Changes in Corneal Topography in Eyes with Keratoconus post Corneal Cross Linking
Dr Prabhat Nangia, Dr Sarang Lambat, Dr Vinay Nangia
559, Suraj Eye Institute, Nagpur.
A male, 13 years of age, came for follow up as advised at the last visit. He was a known case of left eye (OS) keratoconus with tomographically normal right eye (OD). On examination, his Best corrected visual acuity (BCVA) was 6/9 in OD and 6/12 in OS. Slit lamp evaluation showed central corneal thinning with ectasia, worse in the left eye than right eye. Anterior segment optical coherence tomography (ASOCT) showed frank keratoconus in OD (Fig. 1) with definite progression from previous visit (Fig. 2) and frank keratoconus in OS worse than OD (Fig. 3), which also showed progression from the previous visit (Fig. 4). Since both eyes showed progressive ectatic disease on ASOCT, he was advised corneal cross linking (CXL) in OS followed by OD.

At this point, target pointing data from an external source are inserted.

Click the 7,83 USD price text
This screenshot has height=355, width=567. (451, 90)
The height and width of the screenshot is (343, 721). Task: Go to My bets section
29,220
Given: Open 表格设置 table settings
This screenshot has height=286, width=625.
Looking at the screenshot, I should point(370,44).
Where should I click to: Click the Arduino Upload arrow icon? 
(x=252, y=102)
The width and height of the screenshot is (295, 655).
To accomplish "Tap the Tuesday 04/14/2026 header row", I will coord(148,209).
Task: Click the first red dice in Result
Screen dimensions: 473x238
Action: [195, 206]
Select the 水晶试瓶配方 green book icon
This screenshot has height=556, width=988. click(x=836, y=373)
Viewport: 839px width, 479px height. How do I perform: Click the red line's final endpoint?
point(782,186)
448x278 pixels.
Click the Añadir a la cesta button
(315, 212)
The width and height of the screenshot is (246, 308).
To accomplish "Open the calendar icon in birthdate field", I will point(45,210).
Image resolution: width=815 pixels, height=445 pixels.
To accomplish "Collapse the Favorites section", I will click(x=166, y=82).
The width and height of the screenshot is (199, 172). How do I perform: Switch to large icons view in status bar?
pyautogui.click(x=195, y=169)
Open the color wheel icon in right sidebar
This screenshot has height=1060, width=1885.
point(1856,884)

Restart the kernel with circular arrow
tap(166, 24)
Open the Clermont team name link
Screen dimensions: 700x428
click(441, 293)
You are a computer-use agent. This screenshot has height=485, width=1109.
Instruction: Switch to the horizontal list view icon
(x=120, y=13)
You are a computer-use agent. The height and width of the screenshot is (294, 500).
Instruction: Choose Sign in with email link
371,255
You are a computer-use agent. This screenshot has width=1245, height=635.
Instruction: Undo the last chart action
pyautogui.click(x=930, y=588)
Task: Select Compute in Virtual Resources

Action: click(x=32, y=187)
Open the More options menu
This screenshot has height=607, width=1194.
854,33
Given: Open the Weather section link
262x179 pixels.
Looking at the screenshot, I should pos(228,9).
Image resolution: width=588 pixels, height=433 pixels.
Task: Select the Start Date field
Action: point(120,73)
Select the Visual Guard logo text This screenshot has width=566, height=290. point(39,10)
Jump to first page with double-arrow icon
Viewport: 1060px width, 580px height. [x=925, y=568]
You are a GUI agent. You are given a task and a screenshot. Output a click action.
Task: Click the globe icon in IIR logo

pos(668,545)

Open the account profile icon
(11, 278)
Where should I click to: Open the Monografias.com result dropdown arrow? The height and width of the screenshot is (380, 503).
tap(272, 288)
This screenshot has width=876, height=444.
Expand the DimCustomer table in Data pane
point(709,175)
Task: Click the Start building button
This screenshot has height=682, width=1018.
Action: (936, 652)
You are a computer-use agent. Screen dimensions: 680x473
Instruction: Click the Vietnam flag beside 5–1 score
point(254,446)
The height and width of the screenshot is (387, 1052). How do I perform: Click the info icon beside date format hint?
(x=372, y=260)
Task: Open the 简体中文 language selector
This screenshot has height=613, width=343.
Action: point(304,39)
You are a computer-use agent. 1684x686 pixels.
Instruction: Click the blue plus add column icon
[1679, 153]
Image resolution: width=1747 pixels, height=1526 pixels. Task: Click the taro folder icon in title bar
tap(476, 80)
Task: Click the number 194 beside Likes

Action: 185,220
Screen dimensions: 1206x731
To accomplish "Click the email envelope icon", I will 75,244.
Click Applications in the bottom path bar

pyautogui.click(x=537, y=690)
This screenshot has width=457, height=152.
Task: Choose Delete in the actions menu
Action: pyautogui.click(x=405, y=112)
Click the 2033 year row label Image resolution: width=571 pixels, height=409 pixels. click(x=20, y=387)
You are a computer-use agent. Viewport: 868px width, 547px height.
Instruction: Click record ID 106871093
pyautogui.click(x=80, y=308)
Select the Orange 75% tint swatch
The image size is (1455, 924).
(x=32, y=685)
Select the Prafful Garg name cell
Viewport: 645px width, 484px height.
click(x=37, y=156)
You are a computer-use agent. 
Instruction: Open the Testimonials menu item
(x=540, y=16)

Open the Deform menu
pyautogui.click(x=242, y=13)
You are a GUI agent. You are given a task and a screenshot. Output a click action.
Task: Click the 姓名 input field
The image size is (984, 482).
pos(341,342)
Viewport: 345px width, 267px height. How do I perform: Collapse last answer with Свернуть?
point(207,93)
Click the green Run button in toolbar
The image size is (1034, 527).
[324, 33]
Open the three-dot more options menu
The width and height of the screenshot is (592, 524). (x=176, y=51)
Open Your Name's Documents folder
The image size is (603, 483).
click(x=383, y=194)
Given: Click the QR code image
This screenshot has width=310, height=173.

One month post OS CXL, BCVA was 6/12P. He was subsequently lost to follow up for 11 months, and then returned for OD CXL. BCVA was 6/9 in OD and 6/12P in OS. Repeat ASOCT showed further progression in OD (Fig. 5) and stabilisation of the disease in OS (Fig. 6) one year post OS CXL. He underwent OD CXL. One month post the procedure, ASOCT was repeated, which showed further steepening of topography in OD (Fig. 7), while flattening effect was noted in OS, 13 months after OS CXL (Fig. 8).
Fig. 2: This image shows the previous topography (2A), the current topography (2B) and the difference map (2C) , which shows definite steepening in the right eye. The Kmax increased by 1.5 D, and the SimK average increased by 0.88 D during this period (graph, 2D).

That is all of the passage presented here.